Die ersten 20 Minuten findet der Film noch nicht so recht seine Tonlage, doch dann ist die Konstellation für die erste Hälfte des Streifens klar, die biedere Weiße und der wilde Viehtreiber aus dem Outback müssen sich finden und lieben. Selten ließ eine Lovestory eines Films dieser Dimensionierung einen so kalt wie hier. Eine Romanze ohne magische Romantik; zwei Stars spulen hier ihr Programm ab, ohne dass man auch nur eine Sekunde in Zweifel kommt, ob die Grenzen zwischen Fiktion und Set verschwimmen. Die Einstellungen und Dialoge sind schon zu oft gehört und gesehen worden, und so sucht man abseits dieser einfallslosen Falling-in-Love-Choreographie sehenswerte Momente. Mit dem Willen zur political correctness lässt also die Geschichte um einen Mischlingsjungen, der seine Identität zwischen der Adoption durch die englische Lady und seinem Großvater, dem Aborigine-"Schamanen" finden muss, interessiert aufhorchen. Geradezu unfreiwillig komisch und ein verletzender Griff ins Ethno-Klo in diesem Zusammenhang ist das in Szene setzen dieses alten weisen Mannes, man glaubt ein Versatzstück des Mandrills Rafiki aus dem "König der Löwen" vor sich zu haben.

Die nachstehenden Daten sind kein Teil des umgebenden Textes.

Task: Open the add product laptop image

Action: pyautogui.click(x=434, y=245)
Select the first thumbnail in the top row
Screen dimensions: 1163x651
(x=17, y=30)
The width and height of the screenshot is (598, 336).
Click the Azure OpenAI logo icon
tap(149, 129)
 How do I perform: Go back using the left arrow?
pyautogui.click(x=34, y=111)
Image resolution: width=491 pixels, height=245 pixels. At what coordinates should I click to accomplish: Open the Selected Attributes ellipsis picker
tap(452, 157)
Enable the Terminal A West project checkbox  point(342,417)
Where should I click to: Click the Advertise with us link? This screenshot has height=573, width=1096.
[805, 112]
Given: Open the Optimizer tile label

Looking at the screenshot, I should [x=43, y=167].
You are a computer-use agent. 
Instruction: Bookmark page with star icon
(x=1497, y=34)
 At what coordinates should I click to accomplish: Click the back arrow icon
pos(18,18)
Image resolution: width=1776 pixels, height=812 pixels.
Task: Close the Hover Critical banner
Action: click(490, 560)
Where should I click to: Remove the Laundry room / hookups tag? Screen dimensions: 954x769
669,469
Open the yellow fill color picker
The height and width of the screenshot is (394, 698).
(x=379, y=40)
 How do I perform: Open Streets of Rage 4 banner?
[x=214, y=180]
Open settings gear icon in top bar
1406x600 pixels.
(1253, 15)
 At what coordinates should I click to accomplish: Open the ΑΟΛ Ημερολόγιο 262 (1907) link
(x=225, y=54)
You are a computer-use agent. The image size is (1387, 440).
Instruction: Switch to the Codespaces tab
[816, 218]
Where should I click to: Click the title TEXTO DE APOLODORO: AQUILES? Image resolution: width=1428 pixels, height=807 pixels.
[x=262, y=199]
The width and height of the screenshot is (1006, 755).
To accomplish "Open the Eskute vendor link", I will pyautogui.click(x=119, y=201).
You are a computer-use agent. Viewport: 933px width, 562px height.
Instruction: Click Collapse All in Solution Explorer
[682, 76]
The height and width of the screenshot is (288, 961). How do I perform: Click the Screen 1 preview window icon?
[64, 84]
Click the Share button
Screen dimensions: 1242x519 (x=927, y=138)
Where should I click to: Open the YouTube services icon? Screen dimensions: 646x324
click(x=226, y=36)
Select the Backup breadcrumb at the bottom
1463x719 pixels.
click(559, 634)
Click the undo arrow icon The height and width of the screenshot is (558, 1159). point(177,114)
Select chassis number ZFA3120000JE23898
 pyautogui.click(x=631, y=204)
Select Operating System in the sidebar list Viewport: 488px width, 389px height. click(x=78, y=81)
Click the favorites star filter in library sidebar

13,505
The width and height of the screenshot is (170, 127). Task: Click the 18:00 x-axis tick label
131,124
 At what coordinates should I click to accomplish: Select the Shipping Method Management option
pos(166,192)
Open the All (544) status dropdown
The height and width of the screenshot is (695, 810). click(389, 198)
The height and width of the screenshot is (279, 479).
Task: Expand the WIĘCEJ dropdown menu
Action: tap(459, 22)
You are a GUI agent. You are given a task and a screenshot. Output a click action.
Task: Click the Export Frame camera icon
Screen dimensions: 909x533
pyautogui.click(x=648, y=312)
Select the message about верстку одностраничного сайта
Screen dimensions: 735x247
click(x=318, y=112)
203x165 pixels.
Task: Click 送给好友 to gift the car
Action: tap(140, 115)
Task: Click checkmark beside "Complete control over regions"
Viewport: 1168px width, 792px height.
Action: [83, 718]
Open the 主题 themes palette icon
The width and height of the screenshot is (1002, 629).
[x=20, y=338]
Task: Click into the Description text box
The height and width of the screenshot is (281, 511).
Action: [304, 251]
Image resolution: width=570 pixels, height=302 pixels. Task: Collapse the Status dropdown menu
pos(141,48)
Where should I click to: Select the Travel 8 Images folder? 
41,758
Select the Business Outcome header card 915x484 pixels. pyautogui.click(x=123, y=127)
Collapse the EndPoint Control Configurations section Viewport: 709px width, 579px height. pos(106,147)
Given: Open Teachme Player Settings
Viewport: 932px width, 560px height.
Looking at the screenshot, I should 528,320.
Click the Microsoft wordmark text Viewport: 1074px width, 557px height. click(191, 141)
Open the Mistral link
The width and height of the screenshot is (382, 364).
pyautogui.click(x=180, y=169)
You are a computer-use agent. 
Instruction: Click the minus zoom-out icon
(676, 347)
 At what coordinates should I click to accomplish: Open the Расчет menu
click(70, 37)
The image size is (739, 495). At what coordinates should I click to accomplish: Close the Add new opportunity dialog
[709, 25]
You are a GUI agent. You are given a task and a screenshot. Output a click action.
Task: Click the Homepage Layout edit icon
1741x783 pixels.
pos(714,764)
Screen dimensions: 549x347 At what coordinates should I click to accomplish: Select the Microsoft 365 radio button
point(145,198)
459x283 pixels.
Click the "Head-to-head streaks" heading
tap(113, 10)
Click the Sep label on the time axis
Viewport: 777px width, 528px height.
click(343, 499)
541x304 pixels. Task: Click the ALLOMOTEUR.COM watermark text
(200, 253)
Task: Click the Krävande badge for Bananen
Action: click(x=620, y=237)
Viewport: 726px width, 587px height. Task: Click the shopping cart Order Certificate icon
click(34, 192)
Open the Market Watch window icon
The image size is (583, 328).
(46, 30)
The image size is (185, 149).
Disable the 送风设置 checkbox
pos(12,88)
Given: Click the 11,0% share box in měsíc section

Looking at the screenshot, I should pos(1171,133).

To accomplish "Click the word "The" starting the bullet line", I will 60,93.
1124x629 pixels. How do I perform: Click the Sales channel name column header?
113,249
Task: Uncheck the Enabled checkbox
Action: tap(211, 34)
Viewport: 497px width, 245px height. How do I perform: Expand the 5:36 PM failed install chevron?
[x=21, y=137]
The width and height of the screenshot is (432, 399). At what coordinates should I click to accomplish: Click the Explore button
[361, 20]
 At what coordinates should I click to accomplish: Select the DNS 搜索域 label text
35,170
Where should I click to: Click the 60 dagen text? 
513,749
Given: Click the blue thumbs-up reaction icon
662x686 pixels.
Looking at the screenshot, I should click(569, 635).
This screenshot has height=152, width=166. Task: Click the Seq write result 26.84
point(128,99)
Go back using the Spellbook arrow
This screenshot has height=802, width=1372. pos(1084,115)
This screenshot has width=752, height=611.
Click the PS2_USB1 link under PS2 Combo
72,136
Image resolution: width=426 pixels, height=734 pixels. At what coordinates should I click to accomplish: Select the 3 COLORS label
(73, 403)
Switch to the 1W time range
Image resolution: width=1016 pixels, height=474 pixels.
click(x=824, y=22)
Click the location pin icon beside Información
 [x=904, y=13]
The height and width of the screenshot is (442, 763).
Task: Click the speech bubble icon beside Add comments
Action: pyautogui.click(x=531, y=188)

Luhrmann bemüht sich sichtlich, dem Epos eine persönliche Note zu verpassen. Wir sehen digital verfremdete Himmel (die Farbgebung ist ein Plagiat aus "Vanilla Sky"), häufige Close-Ups auf unter- und überforderte Schauspieler, das sinnfrei anmutende Spiel mit Schärfeeinstellungen sowie abermals der überbordende Einsatz von Werbeästhetik, wenn der Drover bei seinen Fangspielen mit dem Seil in Zeitlupe alle Marlboro-Männer vor Neid erblassen lässt. Traurig macht es, wenn die Landschaften Australiens für die voyeuristischen Blicke der Touristen ausgeschlachtet und missbraucht werden, und das eigentliche Drama dann erst im letzten Drittel vermag, einen emotional mit auf die Reise nehmen, dann wenn der 2. Weltkrieg die Insel der Glückseligen einholt und man um das Schicksal der nun von einander getrennten Protagonisten mitfiebert. Letztlich bleibt von dem als Meisterwerk angepriesenen Film nicht mehr als ein nur zum Ende hin unterhaltender Streifen übrig, der gewiss mit seinem Postkarten-Flair zu überzeugen vermag, aber schon bald in Vergessenheit geraten wird.